Pierre Kim, Head of Apparel at Away, has 20 years of experience in the fashion and activewear industry—and he applauds this new trend of traditional retailers spinning off DTC brands.
“For years, retailers have been criticized for not evolving quickly enough to meet the demands of their customers, so what do they have to lose with this new strategy? Their core labels may be faltering, but they still have brand equity,” he said. “Why not use it to experiment and launch new businesses?
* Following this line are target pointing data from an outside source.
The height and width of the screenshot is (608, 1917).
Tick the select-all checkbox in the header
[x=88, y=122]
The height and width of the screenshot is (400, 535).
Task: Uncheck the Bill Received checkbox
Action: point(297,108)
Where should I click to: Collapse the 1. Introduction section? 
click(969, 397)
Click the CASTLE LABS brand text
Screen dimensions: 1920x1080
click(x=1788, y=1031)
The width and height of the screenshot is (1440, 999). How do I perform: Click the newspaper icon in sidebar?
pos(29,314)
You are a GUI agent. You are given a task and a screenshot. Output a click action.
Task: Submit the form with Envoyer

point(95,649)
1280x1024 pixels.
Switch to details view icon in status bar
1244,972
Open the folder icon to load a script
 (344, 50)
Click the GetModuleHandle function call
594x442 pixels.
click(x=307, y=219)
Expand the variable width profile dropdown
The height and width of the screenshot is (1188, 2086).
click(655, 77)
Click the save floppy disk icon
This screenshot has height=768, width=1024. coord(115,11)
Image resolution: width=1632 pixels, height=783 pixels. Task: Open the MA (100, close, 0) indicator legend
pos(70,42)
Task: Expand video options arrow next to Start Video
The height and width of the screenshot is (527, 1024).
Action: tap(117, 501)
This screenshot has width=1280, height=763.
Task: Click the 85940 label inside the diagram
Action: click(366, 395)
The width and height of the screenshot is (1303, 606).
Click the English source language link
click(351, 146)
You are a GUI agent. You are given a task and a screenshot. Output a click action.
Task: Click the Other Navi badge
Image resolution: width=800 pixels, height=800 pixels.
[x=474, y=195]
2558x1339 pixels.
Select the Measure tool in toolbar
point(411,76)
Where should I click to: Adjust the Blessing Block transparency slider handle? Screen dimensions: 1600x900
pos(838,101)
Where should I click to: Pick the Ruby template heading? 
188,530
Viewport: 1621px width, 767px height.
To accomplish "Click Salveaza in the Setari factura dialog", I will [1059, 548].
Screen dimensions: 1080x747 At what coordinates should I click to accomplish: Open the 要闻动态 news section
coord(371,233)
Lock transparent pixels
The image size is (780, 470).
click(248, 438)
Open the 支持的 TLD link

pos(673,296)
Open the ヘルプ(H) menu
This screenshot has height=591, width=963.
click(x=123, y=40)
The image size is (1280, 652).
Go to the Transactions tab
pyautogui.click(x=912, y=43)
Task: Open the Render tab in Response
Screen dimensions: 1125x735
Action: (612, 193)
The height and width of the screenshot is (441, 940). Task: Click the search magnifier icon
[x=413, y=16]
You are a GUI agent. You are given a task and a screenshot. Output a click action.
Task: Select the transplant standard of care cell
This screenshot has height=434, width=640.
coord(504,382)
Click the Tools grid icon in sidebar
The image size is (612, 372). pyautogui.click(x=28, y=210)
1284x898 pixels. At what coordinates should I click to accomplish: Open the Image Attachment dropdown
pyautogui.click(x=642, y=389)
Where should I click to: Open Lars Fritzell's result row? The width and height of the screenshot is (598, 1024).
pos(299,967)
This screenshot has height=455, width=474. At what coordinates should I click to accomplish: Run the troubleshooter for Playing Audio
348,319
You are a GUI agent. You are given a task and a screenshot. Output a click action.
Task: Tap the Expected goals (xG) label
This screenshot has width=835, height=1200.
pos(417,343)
At the end of the day, what do they have to lose?”
Brian Trunzo, Head of Sales for PROJECT and MAGIC trade shows, predicts that within two years, no one will use the “DTC” acronym to describe any challenger or legacy brand, as he believes it’s a misnomer.
The reason: He explained that if brands are not selling direct, they’re losing margin—and if they’re only selling direct, they’re likely bleeding customer acquisition costs and marketing dollars. Rerouting some of this spend to develop wholesale distribution—both from a revenue and partnership/marketing perspective—is what he advises.
“In my mind, legacy brands moving quickly and mimicking DTC are being smart and developing high-margin, exclusive private labels for their own distribution channels,” Trunzo said.
Other DTC-focused experts like Paul Munford of Lean Luxe, however, feel that spinoff brands from legacy retailers face an uphill battle.
“There’s baggage associated with being under a legacy retailer’s umbrella—it decreases the value of the brand to the savvy consumer,” he said. “However, execution will always ultimately be the key here. Spinoffs need to feel like their own entity, as opposed to a sub-brand of the legacy retailer.”
It will be interesting to see how the brand performs long-term and how consumers respond to the new company’s products.